● Exercise requirements
Write out the passage from the ALS support exchange word for word, starting with "Hope you all" and going on through "choice for you.".

● Text excerpt
He is taking so much medication now for the pain and the ALS doctor put him on a pain patch, which he is refusing to take right now because it contains morphine...I feel so helpless, I have prayed and prayed about this and just get so upset about it because he doesn't deserve to be in this much pain...

It is just amazing to me that in January of this year he was actually working and now he is pretty much in an electric wheelchair when out side home and using a walker when inside. It breaks my heart.

Thank goodness I only live about two mile from my parents because I go over everyday after I get off work and visit with him and it always leads to me massaging his back each night before he goes to bed, it's kinda a ritual now...LOL He loves it and is getting so spoiled to it but that is okay, I will do it everyday if that is what he wants, if that will bring him some relief even for a minute and a smile to his face.

This disease has taught me so much, so much I needed to be taught and so much I wish I had never known. It's such an unfair disease, but then again, I guess what disease isn't, I guess I am just needing to vent. Along with my husband, my parents are my life and we are so incredibly close. My husband and I are trying to adopt and I struggle with should we be doing this right now. We've always wanted children and have been married for 13 years and things are finally falling into place where the adoption is concerned but I guess I selfishly worry that it will take time away from my time with my daddy...there again, I know nothing would bring a bigger smile to his face than to see me and my husband with our own child/children...I just want to do what is right and I am struggling with that right now....

Thanks so much for letting me get this off my chest right now. It's been a tough past few months for my family as I am sure it has been for each of you...

Hope you all have a wonderful day! :lol:
Michelle
 
Hi Michelle,
I too have alot of pain because of als. I find when my back is sore moving to a diff position will sometimes help. Does your dad have tilt or recline on his chair? It is wonderful to have.
I think it would give your dad great pleasure to see you with a child,,his grandchild.Look at it as another person to love him.
As far as making the right choices,,,what helps me is,,i try and make the choice based on if i will regret it or not later on down the road. If your dad knows you have been wanting to adopt he would feel awful knowing you didnt because of him. You can be there for your dad but dont put your wants and needs aside,,its not fair to you or him.
I am sure you will make the right choice for you.
PaulaB
 
Thank you PaulaB for replying. My dad doens't have his chair that he will be using throughout his disease yet, we've been waiting for his Medicare or Medicade (not sure which) to kick in; however, they have already come to my parents house to fit my dad for his new chair. We did get the tilt on it along with many other helpful things attached to it. I teased with the MDA guy that came out and told him we wanted flames down both sides and spinners on the wheels...LOL :mrgreen:

You all are such a great support for me, I appreicate all the feedback..

● Records shown
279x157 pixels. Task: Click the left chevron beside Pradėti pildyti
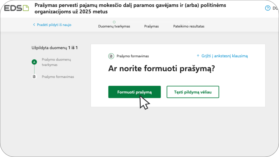coord(34,25)
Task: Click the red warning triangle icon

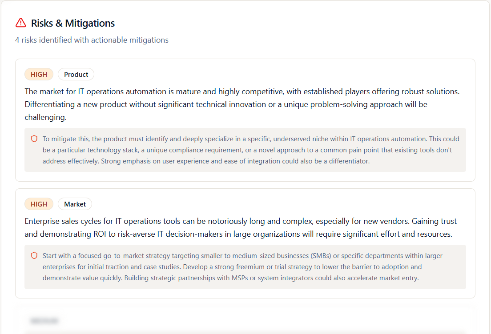Action: click(x=20, y=23)
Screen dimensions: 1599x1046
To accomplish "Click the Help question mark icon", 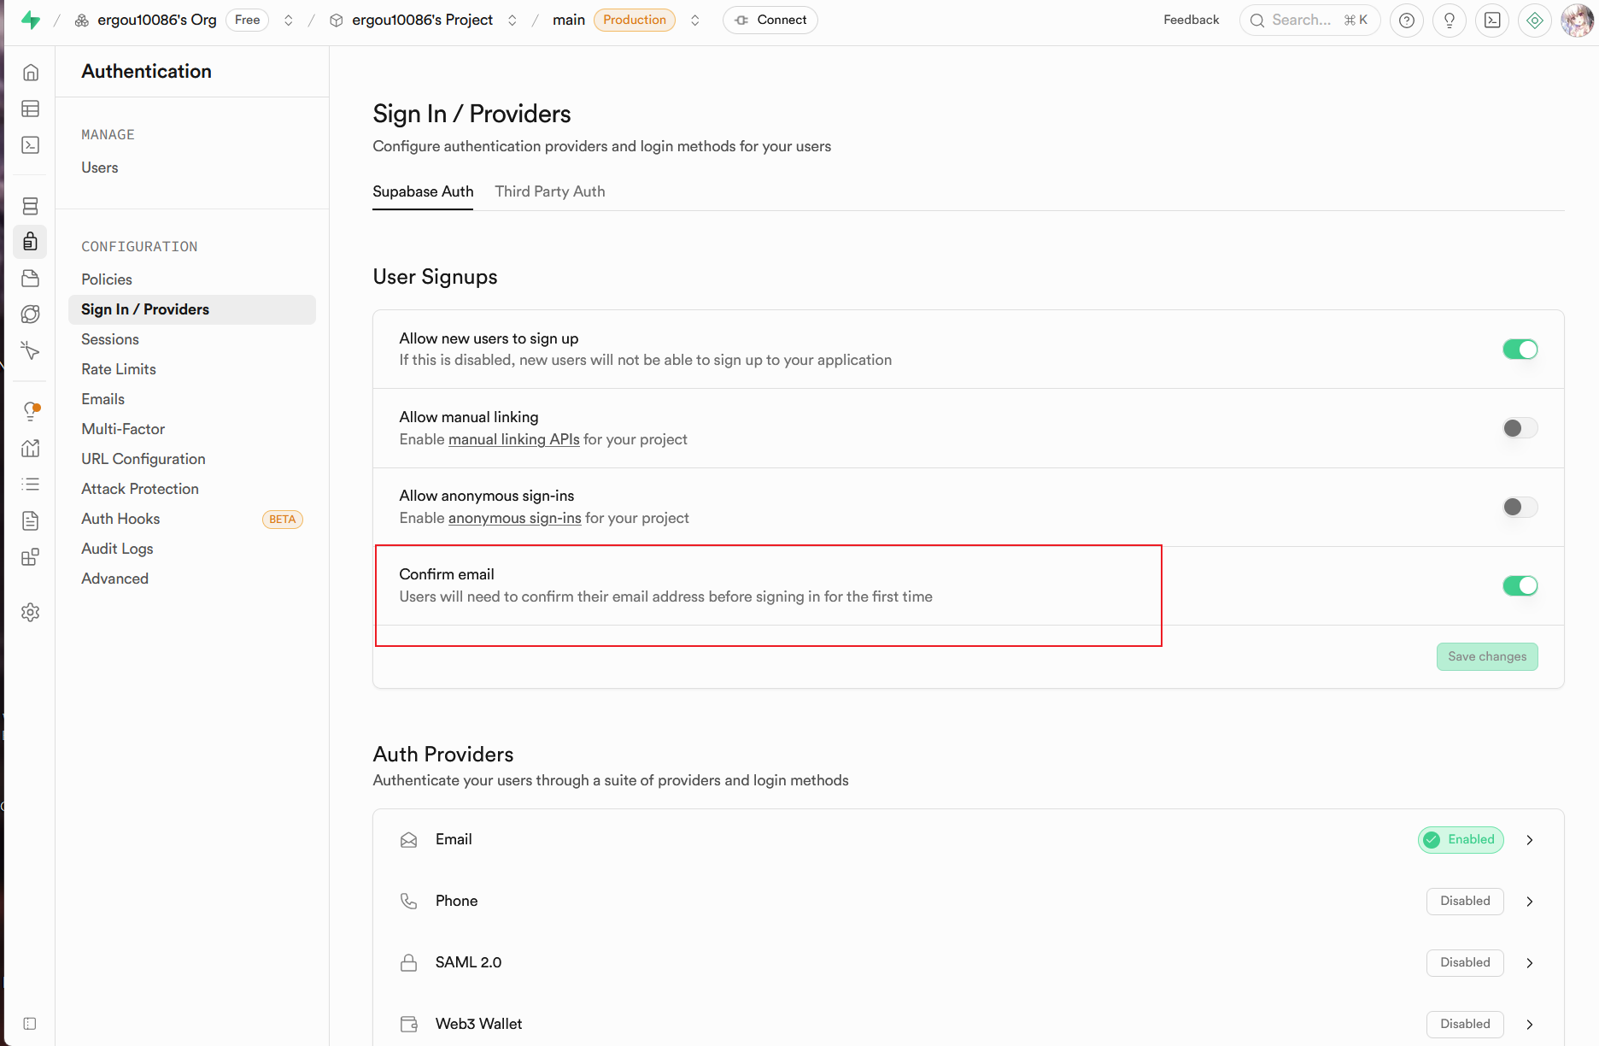I will [x=1407, y=21].
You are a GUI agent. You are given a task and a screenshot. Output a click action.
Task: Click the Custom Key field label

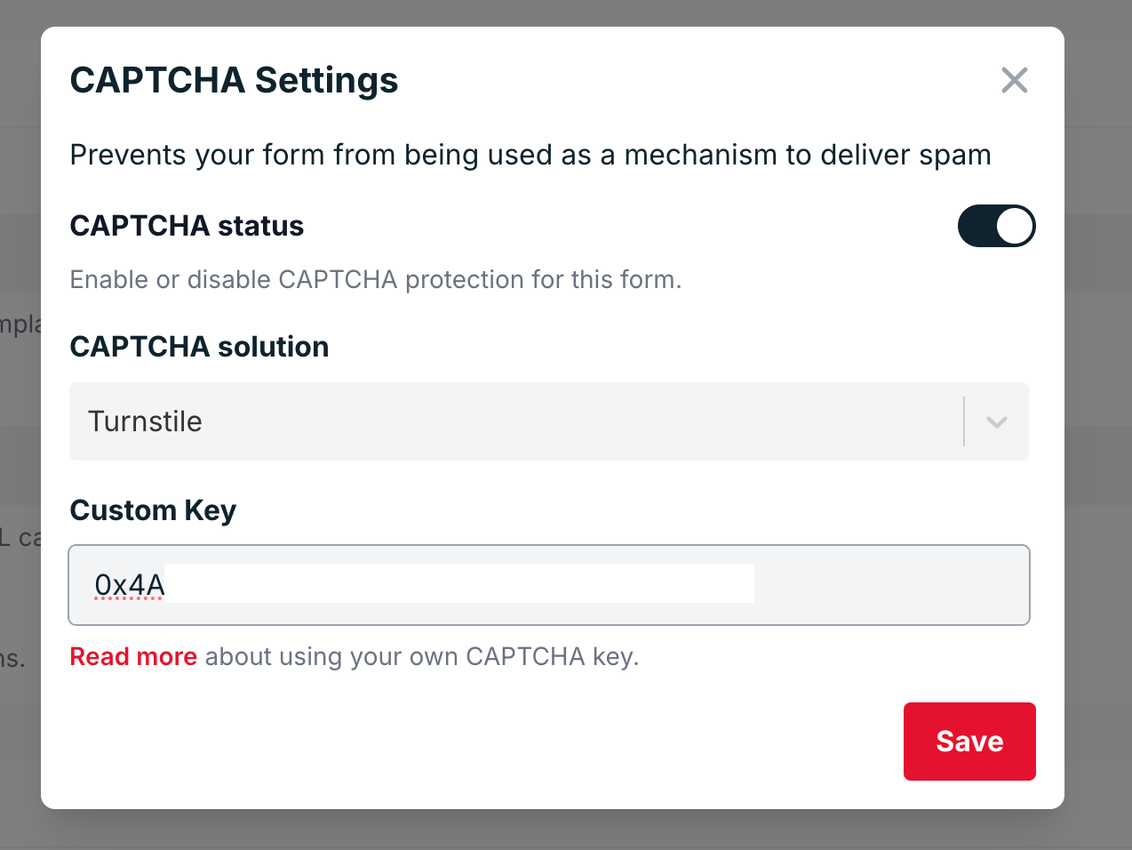click(x=153, y=510)
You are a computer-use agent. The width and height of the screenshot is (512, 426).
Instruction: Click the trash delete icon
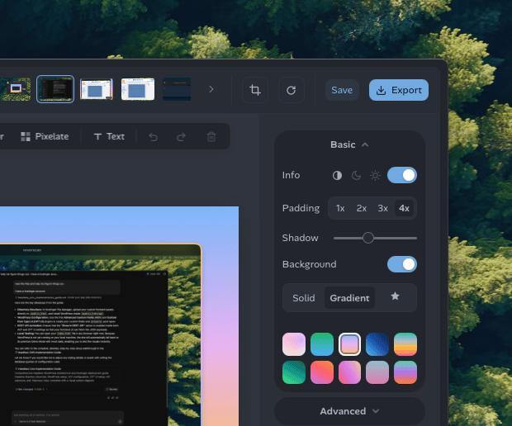(211, 137)
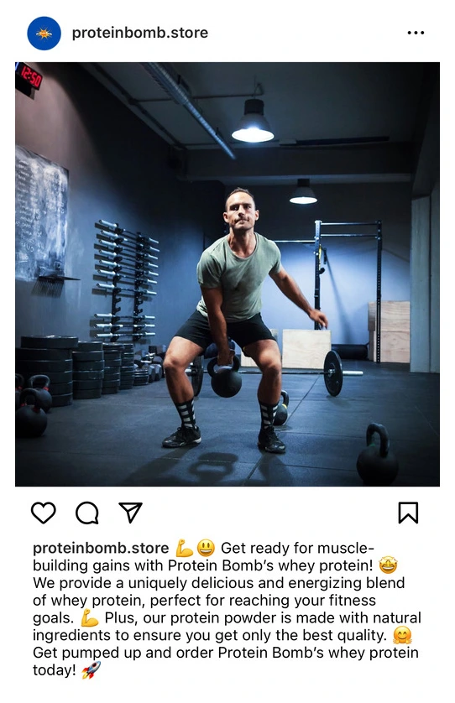Image resolution: width=455 pixels, height=703 pixels.
Task: Click the grinning face emoji before 'Get ready'
Action: coord(206,548)
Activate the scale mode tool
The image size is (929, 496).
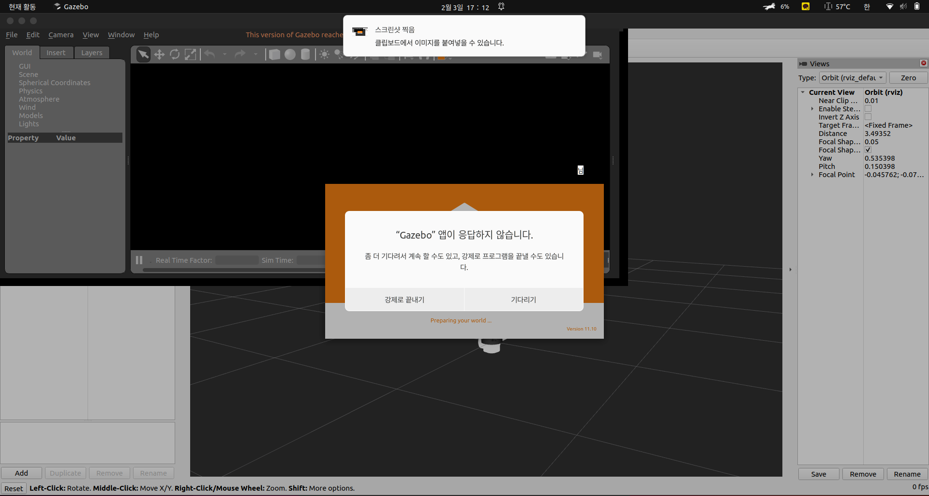coord(191,54)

● Result of this task
Hope you all have a wonderful day! :lol:
Michelle
 
Hi Michelle,
I too have alot of pain because of als. I find when my back is sore moving to a diff position will sometimes help. Does your dad have tilt or recline on his chair? It is wonderful to have.
I think it would give your dad great pleasure to see you with a child,,his grandchild.Look at it as another person to love him.
As far as making the right choices,,,what helps me is,,i try and make the choice based on if i will regret it or not later on down the road. If your dad knows you have been wanting to adopt he would feel awful knowing you didnt because of him. You can be there for your dad but dont put your wants and needs aside,,its not fair to you or him.
I am sure you will make the right choice for you.